Kevin Durant To Miss Rest Of Season

TUESDAY, 10:31am: Durant had his surgery today, the Thunder announced via press release. The timetable for him to return to basketball activities remains four to six months.

FRIDAY, 2:00pm: Kevin Durant will undergo surgery on his ailing right foot and miss the rest of the season, the Thunder announced via press release. GM Sam Presti said in the team’s statement that the healing of the so-called Jones fracture in his foot is showing signs of regression. He’ll have a bone graft procedure that is standard for the 5% to 8% of Jones fracture patients who don’t demonstrate success after their first surgeries, according to the team. Durant first broke the foot before the season and had another procedure in February that was to have alleviated lingering soreness. He hasn’t played since that procedure.

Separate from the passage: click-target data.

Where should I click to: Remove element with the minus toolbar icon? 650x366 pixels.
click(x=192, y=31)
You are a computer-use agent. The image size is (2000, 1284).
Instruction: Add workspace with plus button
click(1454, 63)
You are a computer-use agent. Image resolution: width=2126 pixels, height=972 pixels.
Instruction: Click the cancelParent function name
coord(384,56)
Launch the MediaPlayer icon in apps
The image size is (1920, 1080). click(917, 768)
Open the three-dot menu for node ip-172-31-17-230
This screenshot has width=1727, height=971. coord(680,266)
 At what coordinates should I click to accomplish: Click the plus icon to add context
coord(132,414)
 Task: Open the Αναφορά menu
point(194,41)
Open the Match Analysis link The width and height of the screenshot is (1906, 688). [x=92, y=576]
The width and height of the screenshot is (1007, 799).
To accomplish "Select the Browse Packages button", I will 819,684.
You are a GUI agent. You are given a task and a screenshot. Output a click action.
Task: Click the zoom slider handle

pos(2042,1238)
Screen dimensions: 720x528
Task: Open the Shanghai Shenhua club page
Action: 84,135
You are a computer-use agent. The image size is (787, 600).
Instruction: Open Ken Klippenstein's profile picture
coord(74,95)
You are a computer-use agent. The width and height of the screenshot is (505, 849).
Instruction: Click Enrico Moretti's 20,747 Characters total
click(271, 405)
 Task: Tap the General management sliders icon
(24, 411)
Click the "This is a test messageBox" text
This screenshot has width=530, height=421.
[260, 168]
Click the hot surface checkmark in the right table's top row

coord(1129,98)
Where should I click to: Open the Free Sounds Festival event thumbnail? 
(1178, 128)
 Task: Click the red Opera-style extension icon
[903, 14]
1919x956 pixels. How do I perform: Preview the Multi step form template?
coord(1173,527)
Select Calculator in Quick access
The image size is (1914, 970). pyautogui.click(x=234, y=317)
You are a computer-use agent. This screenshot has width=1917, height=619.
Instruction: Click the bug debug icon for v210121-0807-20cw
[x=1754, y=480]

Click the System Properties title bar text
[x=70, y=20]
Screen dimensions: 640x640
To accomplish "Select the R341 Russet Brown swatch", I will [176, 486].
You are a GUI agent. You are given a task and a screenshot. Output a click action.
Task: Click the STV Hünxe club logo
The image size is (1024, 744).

The news is a devastating blow to the Thunder, though it’s not a thoroughly unexpected one after Presti last week raised the specter of Durant missing the balance of 2014/15. Oklahoma City is also without Serge Ibaka for perhaps the rest of the regular season. The playoffs are no guarantee for Oklahoma City, a Western Conference power in recent years, though the team has a three-game lead on the Suns for the final playoff spot with less than three weeks to go. The Thunder are without much recourse to offset the loss of Durant with a roster addition, as I examined last week, without the ability to apply for a disabled player exception or, at least for now, a hardship exception.

Durant played in just 27 games this season, the first time in his NBA career that he’s missed more than eight contests. Only Michael Jordan, who retired, and Bill Walton, who suffered devastating foot problems, played fewer games than Durant has the season after winning an MVP award, as ESPN points out (Twitter link).

The 26-year-old is expected to return to basketball activity in four to six months, Presti said in the statement, a timeframe that should have him ready for the start of training camp in the fall. That’s the start of a season that’s the last under the five-year extension he signed in 2010. Chatter about the top unrestricted free agent in the 2016 class has already begun and is sure to intensify with Durant staring at perhaps only one last season in a Thunder uniform. Still, Presti has insisted that trading Durant to avoid watching him walk in free agency is not an idea he’s considering.